### Your assignment
Begin at the line below that has "The image size is (808, 524)." and stop after the line that has "Task: Expand the". Please restate only those lines, word for word.

*** Opening Extracted data ***

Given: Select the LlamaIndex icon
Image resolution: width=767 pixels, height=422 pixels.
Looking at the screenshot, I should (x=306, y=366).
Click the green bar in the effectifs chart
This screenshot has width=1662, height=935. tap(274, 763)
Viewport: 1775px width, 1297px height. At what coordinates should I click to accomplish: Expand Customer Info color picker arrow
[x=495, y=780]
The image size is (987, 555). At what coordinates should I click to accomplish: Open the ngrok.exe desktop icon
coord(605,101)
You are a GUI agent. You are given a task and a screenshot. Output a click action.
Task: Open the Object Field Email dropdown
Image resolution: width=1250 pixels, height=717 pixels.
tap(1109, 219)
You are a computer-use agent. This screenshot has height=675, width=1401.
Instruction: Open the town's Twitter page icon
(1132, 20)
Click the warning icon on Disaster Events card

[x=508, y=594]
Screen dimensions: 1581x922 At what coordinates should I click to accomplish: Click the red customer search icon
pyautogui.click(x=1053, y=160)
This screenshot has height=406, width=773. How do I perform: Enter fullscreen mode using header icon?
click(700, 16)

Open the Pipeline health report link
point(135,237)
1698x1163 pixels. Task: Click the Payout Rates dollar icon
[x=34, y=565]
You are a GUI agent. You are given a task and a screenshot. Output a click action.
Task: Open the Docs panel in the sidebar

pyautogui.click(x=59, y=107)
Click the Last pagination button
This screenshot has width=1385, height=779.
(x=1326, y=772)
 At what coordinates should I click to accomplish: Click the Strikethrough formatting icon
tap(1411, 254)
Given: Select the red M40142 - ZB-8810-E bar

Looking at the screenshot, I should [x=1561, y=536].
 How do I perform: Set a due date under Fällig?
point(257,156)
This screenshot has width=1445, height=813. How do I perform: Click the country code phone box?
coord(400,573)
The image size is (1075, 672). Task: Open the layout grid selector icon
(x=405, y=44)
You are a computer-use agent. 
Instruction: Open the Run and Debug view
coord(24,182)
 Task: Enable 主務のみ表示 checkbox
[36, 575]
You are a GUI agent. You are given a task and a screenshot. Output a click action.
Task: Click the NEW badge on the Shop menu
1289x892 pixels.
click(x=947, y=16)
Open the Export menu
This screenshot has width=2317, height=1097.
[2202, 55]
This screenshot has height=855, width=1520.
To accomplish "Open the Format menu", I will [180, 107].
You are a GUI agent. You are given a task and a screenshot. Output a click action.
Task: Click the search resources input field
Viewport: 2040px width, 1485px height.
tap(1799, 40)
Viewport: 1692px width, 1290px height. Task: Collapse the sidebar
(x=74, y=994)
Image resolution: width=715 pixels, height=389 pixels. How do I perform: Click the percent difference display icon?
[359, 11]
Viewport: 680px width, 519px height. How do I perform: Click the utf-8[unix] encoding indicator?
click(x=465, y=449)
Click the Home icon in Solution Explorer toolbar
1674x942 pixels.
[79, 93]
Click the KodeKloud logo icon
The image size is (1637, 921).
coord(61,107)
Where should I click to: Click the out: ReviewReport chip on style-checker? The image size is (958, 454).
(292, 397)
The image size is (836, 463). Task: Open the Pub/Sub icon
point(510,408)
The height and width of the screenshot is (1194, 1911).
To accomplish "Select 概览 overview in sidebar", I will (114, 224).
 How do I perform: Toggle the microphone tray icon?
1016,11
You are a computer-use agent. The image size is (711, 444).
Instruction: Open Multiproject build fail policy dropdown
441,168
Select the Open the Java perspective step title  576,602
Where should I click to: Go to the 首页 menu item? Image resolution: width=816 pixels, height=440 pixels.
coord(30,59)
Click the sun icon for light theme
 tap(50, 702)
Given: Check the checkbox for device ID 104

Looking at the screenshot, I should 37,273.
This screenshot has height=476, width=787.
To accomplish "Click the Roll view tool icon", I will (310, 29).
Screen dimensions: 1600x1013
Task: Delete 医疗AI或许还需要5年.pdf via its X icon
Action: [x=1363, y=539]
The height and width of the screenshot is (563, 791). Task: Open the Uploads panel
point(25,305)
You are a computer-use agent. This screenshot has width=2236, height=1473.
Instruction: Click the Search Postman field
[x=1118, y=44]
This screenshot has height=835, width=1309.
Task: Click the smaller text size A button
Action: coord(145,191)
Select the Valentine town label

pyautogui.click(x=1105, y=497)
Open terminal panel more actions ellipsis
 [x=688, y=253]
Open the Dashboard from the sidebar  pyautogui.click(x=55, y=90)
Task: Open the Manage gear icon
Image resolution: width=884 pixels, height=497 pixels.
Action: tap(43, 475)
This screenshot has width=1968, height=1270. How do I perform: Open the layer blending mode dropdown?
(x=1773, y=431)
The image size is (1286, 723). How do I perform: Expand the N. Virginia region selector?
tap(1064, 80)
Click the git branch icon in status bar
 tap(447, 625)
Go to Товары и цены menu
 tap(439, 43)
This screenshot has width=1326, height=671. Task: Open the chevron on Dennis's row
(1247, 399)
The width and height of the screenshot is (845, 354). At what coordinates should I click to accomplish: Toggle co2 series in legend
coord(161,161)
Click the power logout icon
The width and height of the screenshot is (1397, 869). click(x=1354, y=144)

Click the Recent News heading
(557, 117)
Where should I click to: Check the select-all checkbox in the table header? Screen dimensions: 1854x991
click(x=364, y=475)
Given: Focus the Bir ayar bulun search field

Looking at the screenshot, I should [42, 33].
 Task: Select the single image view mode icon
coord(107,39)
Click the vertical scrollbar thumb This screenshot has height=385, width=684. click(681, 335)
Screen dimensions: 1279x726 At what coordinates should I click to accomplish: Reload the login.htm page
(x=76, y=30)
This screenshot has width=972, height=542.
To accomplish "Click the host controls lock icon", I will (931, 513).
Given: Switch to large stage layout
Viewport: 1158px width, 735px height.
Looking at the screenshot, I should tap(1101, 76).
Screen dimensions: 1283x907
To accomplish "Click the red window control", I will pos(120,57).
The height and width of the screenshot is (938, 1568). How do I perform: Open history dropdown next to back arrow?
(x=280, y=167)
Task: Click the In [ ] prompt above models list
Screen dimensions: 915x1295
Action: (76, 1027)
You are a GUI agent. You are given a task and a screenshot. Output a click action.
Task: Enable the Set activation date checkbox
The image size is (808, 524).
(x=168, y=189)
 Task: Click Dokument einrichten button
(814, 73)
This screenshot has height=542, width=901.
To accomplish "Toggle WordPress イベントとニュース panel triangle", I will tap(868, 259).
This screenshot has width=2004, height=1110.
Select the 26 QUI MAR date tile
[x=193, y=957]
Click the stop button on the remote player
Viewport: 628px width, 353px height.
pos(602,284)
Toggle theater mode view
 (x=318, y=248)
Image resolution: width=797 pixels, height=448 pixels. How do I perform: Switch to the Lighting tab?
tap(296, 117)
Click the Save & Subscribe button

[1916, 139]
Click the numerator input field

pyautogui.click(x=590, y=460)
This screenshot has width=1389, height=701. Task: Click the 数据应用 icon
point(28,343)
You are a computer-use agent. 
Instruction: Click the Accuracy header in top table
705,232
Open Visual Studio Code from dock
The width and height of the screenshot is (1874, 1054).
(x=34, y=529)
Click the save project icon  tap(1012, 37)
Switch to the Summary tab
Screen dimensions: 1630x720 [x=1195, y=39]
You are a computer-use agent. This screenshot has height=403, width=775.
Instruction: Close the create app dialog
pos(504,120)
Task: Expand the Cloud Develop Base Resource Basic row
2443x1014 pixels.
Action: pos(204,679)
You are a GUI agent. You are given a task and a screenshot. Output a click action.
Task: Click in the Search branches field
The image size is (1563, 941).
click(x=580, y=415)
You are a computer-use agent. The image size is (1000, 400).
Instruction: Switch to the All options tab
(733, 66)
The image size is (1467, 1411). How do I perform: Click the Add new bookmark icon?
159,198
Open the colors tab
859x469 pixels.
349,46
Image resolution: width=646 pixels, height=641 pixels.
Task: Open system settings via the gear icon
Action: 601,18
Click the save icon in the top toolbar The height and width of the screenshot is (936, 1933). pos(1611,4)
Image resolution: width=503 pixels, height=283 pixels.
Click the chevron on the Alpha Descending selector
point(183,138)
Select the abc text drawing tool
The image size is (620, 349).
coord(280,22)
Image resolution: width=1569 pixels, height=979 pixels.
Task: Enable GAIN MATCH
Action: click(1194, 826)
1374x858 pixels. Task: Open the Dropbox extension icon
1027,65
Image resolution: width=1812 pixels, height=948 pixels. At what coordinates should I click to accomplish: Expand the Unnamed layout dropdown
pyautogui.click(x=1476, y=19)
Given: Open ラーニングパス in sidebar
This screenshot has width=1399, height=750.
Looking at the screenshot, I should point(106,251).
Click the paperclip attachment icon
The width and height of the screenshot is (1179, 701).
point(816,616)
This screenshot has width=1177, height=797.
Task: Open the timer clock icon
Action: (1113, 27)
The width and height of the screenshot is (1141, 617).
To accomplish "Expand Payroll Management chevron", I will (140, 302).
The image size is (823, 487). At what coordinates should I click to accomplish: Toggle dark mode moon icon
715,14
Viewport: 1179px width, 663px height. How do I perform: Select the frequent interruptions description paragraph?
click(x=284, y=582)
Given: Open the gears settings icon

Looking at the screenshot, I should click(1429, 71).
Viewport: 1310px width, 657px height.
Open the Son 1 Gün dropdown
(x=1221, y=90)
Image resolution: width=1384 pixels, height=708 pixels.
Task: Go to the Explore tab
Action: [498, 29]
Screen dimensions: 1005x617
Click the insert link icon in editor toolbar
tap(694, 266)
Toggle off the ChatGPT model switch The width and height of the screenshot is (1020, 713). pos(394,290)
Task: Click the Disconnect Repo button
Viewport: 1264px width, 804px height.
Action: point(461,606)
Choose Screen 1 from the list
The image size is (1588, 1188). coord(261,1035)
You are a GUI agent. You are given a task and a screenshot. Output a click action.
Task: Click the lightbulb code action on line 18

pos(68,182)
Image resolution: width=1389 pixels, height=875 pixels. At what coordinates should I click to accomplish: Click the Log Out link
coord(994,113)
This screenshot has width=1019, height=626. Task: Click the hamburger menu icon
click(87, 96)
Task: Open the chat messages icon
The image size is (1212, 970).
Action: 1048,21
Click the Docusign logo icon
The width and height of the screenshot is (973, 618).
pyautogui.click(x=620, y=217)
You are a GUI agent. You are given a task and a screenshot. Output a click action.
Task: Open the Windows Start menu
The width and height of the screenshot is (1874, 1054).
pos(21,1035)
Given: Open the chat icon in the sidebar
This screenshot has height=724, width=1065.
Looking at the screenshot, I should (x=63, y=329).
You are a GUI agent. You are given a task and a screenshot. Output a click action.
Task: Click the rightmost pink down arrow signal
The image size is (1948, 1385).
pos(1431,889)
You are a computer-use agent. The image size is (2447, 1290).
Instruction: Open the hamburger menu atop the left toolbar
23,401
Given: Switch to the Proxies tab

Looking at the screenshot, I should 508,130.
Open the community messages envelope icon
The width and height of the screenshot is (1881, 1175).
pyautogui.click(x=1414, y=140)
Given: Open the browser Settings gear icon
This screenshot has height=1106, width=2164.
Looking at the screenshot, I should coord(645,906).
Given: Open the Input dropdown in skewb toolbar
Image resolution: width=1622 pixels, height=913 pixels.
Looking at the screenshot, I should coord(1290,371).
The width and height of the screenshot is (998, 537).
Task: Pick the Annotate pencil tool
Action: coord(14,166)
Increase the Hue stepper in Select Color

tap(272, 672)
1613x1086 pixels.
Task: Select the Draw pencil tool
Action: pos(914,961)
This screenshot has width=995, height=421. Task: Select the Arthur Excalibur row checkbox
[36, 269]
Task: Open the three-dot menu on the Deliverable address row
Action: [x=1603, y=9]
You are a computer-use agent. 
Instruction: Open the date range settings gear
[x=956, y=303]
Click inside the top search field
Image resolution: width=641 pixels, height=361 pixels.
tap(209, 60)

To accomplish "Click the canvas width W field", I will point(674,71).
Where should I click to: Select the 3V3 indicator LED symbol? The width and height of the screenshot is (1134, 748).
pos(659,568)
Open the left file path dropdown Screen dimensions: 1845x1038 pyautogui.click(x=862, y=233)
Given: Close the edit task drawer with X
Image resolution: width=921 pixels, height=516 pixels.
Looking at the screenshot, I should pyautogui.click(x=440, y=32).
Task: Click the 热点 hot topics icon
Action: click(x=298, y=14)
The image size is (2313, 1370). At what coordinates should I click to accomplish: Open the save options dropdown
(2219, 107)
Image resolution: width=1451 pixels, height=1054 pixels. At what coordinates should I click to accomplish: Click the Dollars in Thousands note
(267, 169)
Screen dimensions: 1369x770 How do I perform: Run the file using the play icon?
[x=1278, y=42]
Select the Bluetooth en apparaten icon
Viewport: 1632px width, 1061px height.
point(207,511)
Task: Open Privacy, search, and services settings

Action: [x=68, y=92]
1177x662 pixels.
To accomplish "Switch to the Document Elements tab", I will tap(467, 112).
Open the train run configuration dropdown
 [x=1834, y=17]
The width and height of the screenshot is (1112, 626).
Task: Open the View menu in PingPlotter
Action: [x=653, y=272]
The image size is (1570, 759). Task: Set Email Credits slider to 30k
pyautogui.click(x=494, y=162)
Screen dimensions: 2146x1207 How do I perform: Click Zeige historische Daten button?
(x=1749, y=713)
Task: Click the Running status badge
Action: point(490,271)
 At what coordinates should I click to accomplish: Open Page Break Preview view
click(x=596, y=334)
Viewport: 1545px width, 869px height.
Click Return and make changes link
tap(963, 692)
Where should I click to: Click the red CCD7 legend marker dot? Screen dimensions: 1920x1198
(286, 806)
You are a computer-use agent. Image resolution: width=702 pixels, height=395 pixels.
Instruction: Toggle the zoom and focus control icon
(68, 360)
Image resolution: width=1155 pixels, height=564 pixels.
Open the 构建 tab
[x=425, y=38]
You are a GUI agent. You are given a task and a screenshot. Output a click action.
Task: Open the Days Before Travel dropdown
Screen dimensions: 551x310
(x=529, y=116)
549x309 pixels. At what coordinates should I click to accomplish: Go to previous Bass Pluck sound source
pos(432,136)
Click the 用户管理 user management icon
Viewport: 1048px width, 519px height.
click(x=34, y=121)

*** Closing Extracted data ***

### Task response
The image size is (808, 524).
(x=168, y=189)
 Task: Click Dokument einrichten button
(814, 73)
This screenshot has height=542, width=901.
To accomplish "Toggle WordPress イベントとニュース panel triangle", I will tap(868, 259).
This screenshot has width=2004, height=1110.
Select the 26 QUI MAR date tile
[x=193, y=957]
Click the stop button on the remote player
Viewport: 628px width, 353px height.
pos(602,284)
Toggle theater mode view
 (x=318, y=248)
Image resolution: width=797 pixels, height=448 pixels. How do I perform: Switch to the Lighting tab?
tap(296, 117)
Click the Save & Subscribe button

[1916, 139]
Click the numerator input field

pyautogui.click(x=590, y=460)
This screenshot has width=1389, height=701. Task: Click the 数据应用 icon
point(28,343)
You are a computer-use agent. 
Instruction: Click the Accuracy header in top table
705,232
Open Visual Studio Code from dock
The width and height of the screenshot is (1874, 1054).
(x=34, y=529)
Click the save project icon  tap(1012, 37)
Switch to the Summary tab
Screen dimensions: 1630x720 [x=1195, y=39]
You are a computer-use agent. This screenshot has height=403, width=775.
Instruction: Close the create app dialog
pos(504,120)
Task: Expand the Cloud Develop Base Resource Basic row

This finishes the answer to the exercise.